**About this exercise**.
Begin at the first line of the records below and, please, give each line again exactly until the line with "This screenshot has height=840, width=1444." is included.

**Given entries**.
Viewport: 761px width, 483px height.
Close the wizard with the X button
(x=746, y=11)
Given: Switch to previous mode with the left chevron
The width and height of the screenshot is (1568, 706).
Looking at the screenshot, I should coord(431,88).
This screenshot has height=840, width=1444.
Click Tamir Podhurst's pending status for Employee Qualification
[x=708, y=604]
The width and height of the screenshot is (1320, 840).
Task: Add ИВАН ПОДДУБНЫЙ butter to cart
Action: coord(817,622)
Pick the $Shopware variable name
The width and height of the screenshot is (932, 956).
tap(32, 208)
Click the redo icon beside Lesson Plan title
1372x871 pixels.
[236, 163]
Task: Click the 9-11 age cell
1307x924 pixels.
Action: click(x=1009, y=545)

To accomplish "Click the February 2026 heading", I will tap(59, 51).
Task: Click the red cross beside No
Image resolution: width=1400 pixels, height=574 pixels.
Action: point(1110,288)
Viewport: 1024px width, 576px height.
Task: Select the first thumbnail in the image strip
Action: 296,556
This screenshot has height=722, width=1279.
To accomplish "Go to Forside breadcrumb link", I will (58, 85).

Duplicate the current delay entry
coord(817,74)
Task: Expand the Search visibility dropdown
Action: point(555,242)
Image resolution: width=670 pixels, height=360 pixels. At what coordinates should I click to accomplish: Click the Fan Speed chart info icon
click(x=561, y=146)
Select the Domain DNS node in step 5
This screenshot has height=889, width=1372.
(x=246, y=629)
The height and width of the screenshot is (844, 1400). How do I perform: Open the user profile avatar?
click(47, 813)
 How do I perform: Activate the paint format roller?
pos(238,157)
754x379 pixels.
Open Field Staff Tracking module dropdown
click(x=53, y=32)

**Answer area**.
Viewport: 761px width, 483px height.
Close the wizard with the X button
(x=746, y=11)
Given: Switch to previous mode with the left chevron
The width and height of the screenshot is (1568, 706).
Looking at the screenshot, I should coord(431,88).
This screenshot has height=840, width=1444.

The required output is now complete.